Fighting fuel laundering and illegal trading across the Border is one facet of normalising life between North and South. It is a huge, critical issue to normalise life for law abiding citizens, proper retailers and good employers in the area and to fight off the criminal elements who, as we recently discovered, are also polluting our natural environment with laundered fuel. These criminals are displacing jobs, revenue and services for our needy people. That is one crucial dimension to normalising the North-South situation and harmonising life on the two sides of the Border. The legislation is welcome in that context. While it is not germane to the legislation, it is important to note that as we deal with this issue we need to get an infrastructural balance between North and South, including proper connectivity of roads and byroads. Roads should be restored so that people can travel North or South with ease.

In referring to legitimate traders and the decent people who go about their business trying to earn an honest day's pay with a local filling station employing local people, it merits mention that the fall in the value of the euro against sterling represents a huge economic opportunity for retailers south of the Border to trade into Northern Ireland and the UK. There is great potential also for Internet trading and legitimate traders. It is seldom that this happens but it does occasionally. Now is one of those times, which is all the more reason the legislation is important. It is important for proper and legitimate trading to eliminate criminality, petrol stretching, diesel laundering, cigarette smuggling and other forms of illicit drug trading. If we eliminate those and build the infrastructure, we can establish a normal trading relationship North and South.

People talk in a misty or romantic way at late hours in taverns and inns about the possibility of a united Ireland. Perhaps they sing songs. However, one will only create the proper united Ireland to which we all aspire by getting the bricks in the wall in the initial stages. That means removing the criminality, establishing normal trade along the Border through legitimate businesses with proper employment and revenue accruing to the State, and building the right infrastructure and trading practices. It is by building those core bricks and putting economic foundations and the rule of law in place that one creates the potential to implement the more grandiose plans. The superstructures will come later but one must get the small things right first.
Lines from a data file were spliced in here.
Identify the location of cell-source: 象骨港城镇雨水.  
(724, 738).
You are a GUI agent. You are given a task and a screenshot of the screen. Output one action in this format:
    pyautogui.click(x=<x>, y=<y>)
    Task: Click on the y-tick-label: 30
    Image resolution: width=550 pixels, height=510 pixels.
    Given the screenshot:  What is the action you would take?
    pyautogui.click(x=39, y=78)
The legislation is important in getting the small things right. It gives our Revenue services and customs personnel the legislative framework to do their job in a modern and coherent way with other EU states. It is reforming in that respect and I commend the Minister on it. With the new and critical initiative on dye in diesel, it provides confidence and hope to the legitimate traders I met a few years ago who were heartbroken at having to lay people off and whose businesses were greatly at risk.

It gives hope to the legitimate hauliers, whom I met and for whom I facilitated a meeting with the Minister some years ago, who could not run a normal haulage business because they were competing with people who used illegal diesel. Their jobs and families were at risk. I have a very distinguished colleague and friend, an eminent person in local government and a leading member of the council of the Irish Road Haulage Association, Councillor Peter McVitty. I make no apology for naming him. He is a very good, fine community person. He often told me that his business was seriously challenged by those who did haulage runs at a much more competitive rate using illegal diesel, and who were not doing their patriotic duty.

I appeal to the Minister, as the economy frees up, to keep the maximum customs enforcement personnel on the Border. They will pay for themselves over and over again through the smuggling they stop. I look forward to his response on Second Stage. I also hope the dye initiative works and that, as the years progress, we can restore normal life on the Border and get back to a sane existence in which people go about their business in an ordinary way and fully take part in society.